--- Work to complete ---
Reproduce word for word every line of the data from the line containing "Task: Click the" through the end of the data, inclusive, and omit the pictures from your answer.

--- Data shown ---
** start **
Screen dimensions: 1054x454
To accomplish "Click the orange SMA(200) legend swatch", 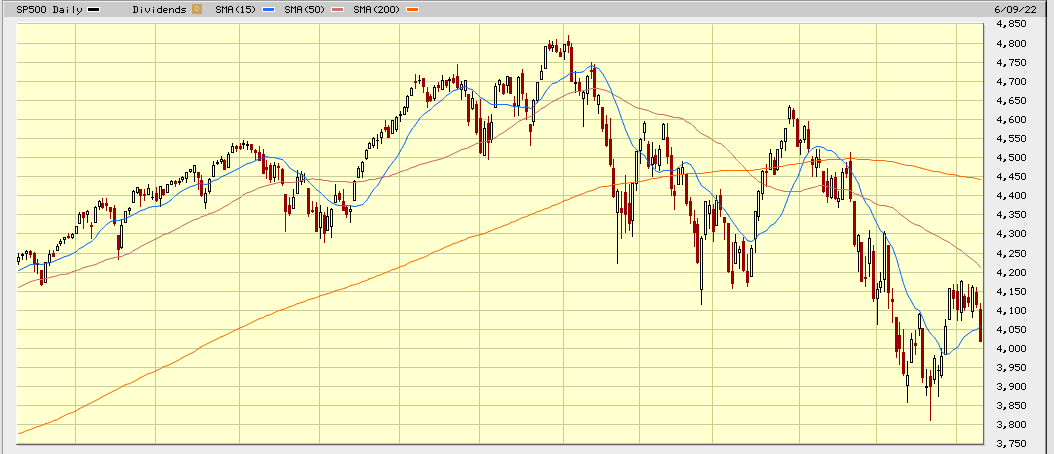I will (x=412, y=9).
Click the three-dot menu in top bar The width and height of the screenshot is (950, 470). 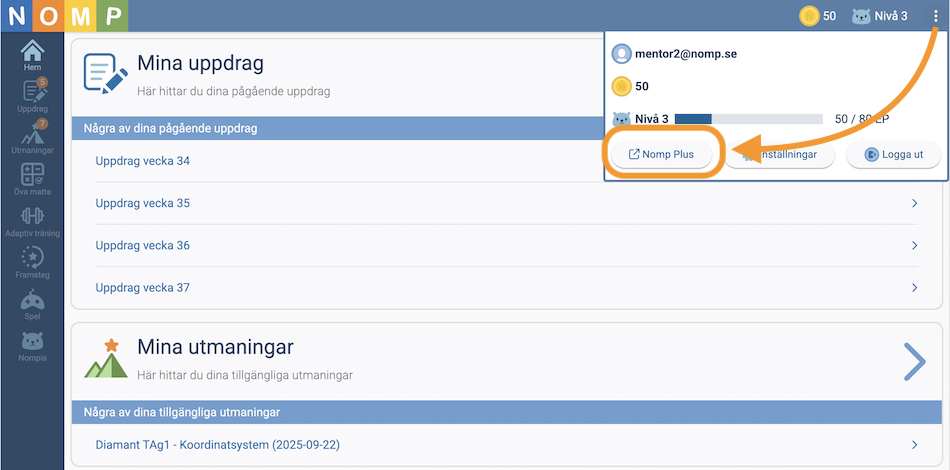coord(934,16)
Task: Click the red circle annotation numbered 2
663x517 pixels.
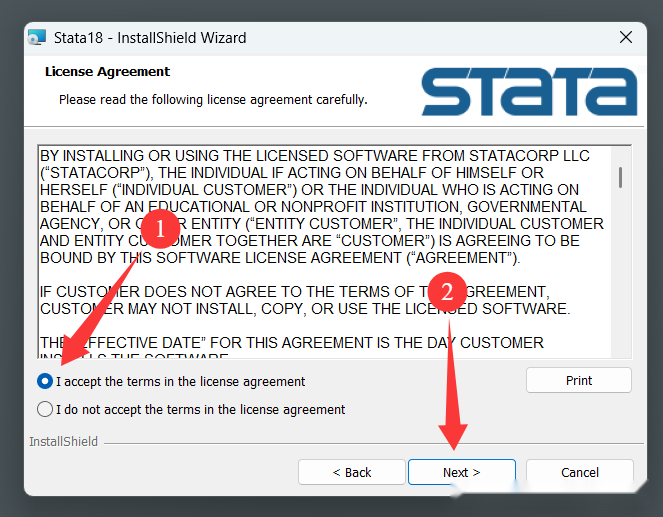Action: pos(447,292)
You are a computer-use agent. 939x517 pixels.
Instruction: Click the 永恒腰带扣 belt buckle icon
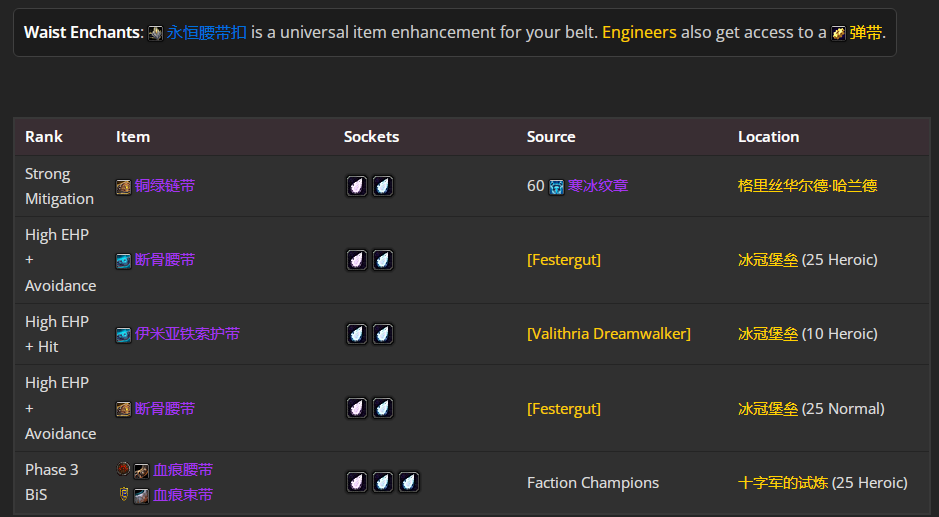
** end **
--- Final result ---
Task: Click the red circle annotation numbered 2
663x517 pixels.
Action: pos(447,292)
You are a computer-use agent. 939x517 pixels.
Instruction: Click the 永恒腰带扣 belt buckle icon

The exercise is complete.